• _Text excerpt_:
________
What is mod_authz_svn_db?
Posted by Christopher Wojno Sun, 19 Aug 2007 20:31:00 GMT
Abstract
The Authorization Subversion Database Apache Module is an implementation of database driven permissions of groups and individuals for subversion repositories. Think mod_authz_svn1 but instead of using a file to support your permissions, you can use a database. This will allow a single server repository collection the ability to host, control (via a web application with PHP/Ruby/ASP), and create permissions policies for multiple subversion repositories.
Motivation
While attending USC, Trevor Johns and I were stymied by the lack of companion collaboration software for classes which either required it or lent themselves well to practice with those tools. While most students e-mailed (or worse: shared their user accounts to share) their code, Trevor and I were the only ones with the resources to deploy a source code management server of our own. Even in our capstone classes where the use of subversion was attempted, it’s complexity quickly dazed the rest of the students and in my case, subversion fell by the wayside.
Trevor had more luck, as he spent hours developing a smiling slide presentation which explained (with more clarity than my demonstration) the benefits and use of subversion. He succeeded in getting the class to use subversion, but the deployment was still a nightmare.
History
As you may or may not be aware, Trevor and I are members of UPE, a computer science honor society. That is related only in that Ross Boucher, a fellow member, suggested that UPE create some sort of software to manage subversion projects and permissions.
________
• _Data segment_:

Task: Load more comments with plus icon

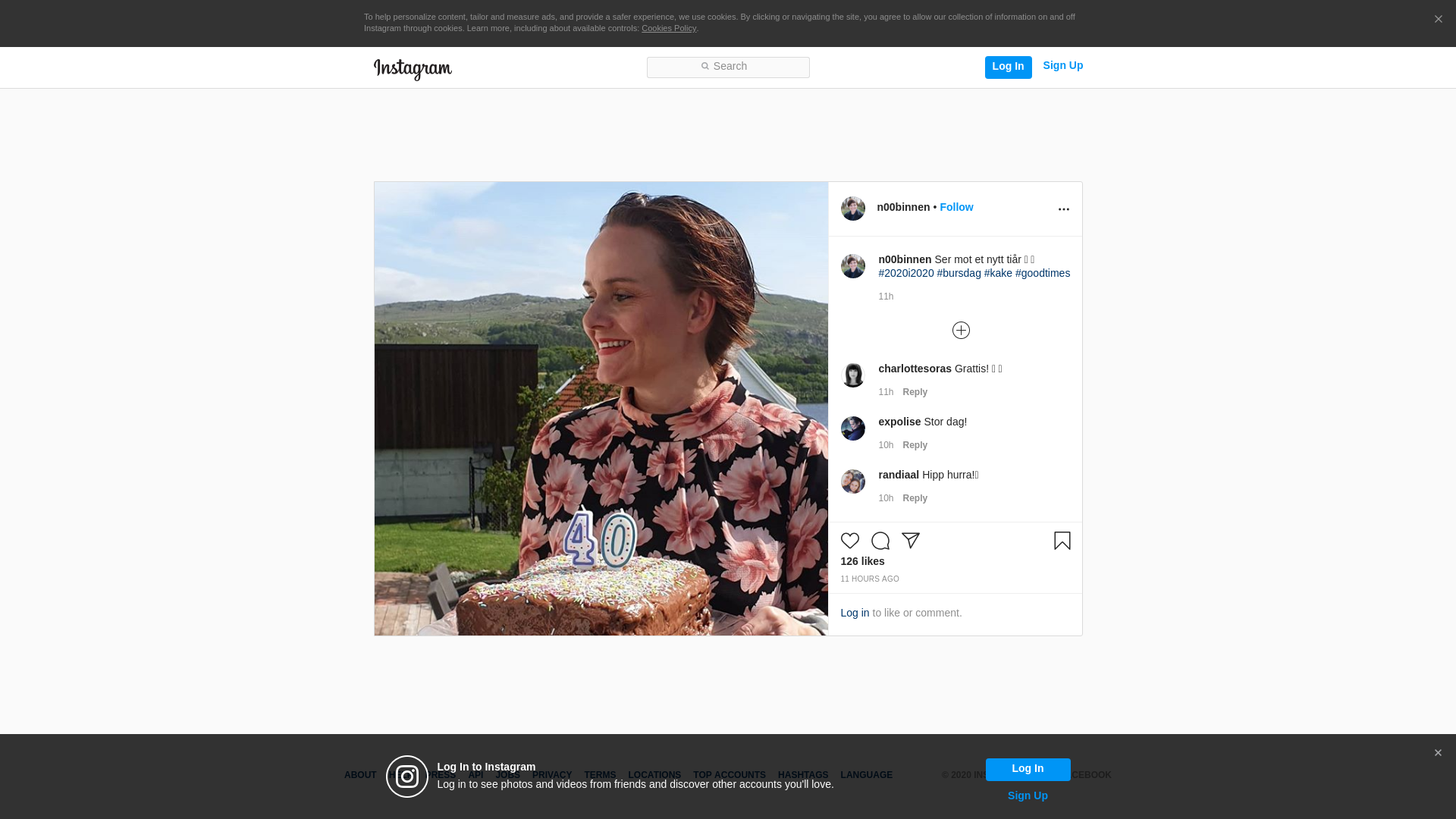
________
• _Requirement A_: In the mod_authz_svn_db post, what does the module use to support permissions in place of a file?
• _Requirement B_: Name every person mentioned in the mod_authz_svn_db post.
• _Requirement C_: For each statement, say whether the mod_authz_svn_db post agrees with it: (i) Trevor got his class to use subversion. (ii) Subversion stayed in use in the author's capstone class. (iii) Ross Boucher is a member of UPE.
The material plays no part in this.

• _Response A_: A database.

• _Response B_: Christopher Wojno, Trevor Johns, Ross Boucher

• _Response C_:
(i) Yes: "He succeeded in getting the class to use subversion"
(ii) No: "in my case, subversion fell by the wayside"
(iii) Yes: "Ross Boucher, a fellow member"